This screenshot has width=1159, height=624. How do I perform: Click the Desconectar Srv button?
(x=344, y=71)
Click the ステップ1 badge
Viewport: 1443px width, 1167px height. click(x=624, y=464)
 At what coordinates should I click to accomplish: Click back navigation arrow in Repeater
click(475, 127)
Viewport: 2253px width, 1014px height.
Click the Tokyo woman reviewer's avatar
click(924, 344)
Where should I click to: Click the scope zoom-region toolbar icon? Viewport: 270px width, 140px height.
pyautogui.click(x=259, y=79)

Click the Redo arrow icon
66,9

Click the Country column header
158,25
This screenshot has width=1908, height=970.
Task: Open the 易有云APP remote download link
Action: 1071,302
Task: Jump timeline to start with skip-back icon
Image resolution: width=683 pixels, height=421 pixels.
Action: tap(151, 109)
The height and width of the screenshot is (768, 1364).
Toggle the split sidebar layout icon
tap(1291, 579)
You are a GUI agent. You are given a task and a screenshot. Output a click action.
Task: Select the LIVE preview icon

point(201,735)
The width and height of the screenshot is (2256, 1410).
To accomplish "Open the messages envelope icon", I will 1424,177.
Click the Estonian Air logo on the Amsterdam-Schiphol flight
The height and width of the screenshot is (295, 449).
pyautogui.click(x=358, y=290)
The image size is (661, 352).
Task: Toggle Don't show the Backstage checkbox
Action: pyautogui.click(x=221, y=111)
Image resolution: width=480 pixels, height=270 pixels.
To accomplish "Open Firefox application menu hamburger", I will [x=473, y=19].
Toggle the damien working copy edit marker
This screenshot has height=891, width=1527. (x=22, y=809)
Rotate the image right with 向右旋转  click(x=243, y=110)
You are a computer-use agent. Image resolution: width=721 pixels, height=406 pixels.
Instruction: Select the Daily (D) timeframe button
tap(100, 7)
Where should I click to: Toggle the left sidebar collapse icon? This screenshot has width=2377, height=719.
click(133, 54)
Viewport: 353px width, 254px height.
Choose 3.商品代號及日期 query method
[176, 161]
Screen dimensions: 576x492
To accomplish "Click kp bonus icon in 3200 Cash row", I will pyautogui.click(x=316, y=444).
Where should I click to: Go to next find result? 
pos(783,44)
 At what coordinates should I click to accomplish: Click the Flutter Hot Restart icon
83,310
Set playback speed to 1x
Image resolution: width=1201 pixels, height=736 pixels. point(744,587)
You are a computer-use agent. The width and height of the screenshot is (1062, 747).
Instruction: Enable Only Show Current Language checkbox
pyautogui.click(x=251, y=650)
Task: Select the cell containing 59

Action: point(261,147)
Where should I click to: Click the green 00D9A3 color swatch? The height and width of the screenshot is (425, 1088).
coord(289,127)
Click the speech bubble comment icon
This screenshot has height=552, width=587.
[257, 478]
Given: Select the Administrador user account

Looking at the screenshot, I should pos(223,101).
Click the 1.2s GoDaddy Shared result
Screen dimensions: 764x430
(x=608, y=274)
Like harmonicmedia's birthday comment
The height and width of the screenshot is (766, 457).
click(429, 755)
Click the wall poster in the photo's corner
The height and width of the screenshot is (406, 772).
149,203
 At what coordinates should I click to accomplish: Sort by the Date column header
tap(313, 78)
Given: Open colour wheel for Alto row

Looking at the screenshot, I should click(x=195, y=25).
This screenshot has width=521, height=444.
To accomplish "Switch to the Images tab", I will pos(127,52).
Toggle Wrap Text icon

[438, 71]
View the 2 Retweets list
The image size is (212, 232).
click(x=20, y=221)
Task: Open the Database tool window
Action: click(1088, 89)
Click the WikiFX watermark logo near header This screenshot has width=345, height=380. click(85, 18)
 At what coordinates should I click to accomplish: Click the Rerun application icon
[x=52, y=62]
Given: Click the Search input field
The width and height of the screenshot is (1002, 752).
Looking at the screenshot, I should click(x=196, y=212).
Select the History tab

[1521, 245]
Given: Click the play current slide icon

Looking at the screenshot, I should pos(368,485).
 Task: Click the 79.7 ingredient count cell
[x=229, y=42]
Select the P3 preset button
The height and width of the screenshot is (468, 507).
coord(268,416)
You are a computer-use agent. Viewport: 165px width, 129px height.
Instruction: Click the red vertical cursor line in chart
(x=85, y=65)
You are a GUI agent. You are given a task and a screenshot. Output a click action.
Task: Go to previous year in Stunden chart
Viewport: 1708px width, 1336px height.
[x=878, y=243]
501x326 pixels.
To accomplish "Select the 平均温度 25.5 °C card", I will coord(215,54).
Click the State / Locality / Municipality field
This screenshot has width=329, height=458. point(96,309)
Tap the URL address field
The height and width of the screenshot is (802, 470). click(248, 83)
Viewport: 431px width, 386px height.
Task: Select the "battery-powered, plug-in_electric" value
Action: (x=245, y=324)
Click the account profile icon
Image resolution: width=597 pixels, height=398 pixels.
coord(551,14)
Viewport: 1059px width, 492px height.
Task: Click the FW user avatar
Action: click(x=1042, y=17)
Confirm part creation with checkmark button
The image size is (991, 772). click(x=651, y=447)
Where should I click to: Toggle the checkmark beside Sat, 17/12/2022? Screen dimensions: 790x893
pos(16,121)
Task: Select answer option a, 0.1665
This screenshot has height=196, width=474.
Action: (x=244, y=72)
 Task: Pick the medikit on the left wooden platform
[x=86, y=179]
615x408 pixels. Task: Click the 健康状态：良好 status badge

# WHAT IS NEEDED:
Can you rename "Redo" to "Undo" in the rows starting at the first row and ending at the row containing "Rotate the image", leaving everything else unchanged?

# EXPECTED ANSWER:
This screenshot has width=1159, height=624. How do I perform: Click the Desconectar Srv button?
(x=344, y=71)
Click the ステップ1 badge
Viewport: 1443px width, 1167px height. click(x=624, y=464)
 At what coordinates should I click to accomplish: Click back navigation arrow in Repeater
click(475, 127)
Viewport: 2253px width, 1014px height.
Click the Tokyo woman reviewer's avatar
click(924, 344)
Where should I click to: Click the scope zoom-region toolbar icon? Viewport: 270px width, 140px height.
pyautogui.click(x=259, y=79)

Click the Undo arrow icon
66,9

Click the Country column header
158,25
This screenshot has width=1908, height=970.
Task: Open the 易有云APP remote download link
Action: 1071,302
Task: Jump timeline to start with skip-back icon
Image resolution: width=683 pixels, height=421 pixels.
Action: tap(151, 109)
The height and width of the screenshot is (768, 1364).
Toggle the split sidebar layout icon
tap(1291, 579)
You are a GUI agent. You are given a task and a screenshot. Output a click action.
Task: Select the LIVE preview icon

point(201,735)
The width and height of the screenshot is (2256, 1410).
To accomplish "Open the messages envelope icon", I will 1424,177.
Click the Estonian Air logo on the Amsterdam-Schiphol flight
The height and width of the screenshot is (295, 449).
pyautogui.click(x=358, y=290)
The image size is (661, 352).
Task: Toggle Don't show the Backstage checkbox
Action: pyautogui.click(x=221, y=111)
Image resolution: width=480 pixels, height=270 pixels.
To accomplish "Open Firefox application menu hamburger", I will [x=473, y=19].
Toggle the damien working copy edit marker
This screenshot has height=891, width=1527. (x=22, y=809)
Rotate the image right with 向右旋转  click(x=243, y=110)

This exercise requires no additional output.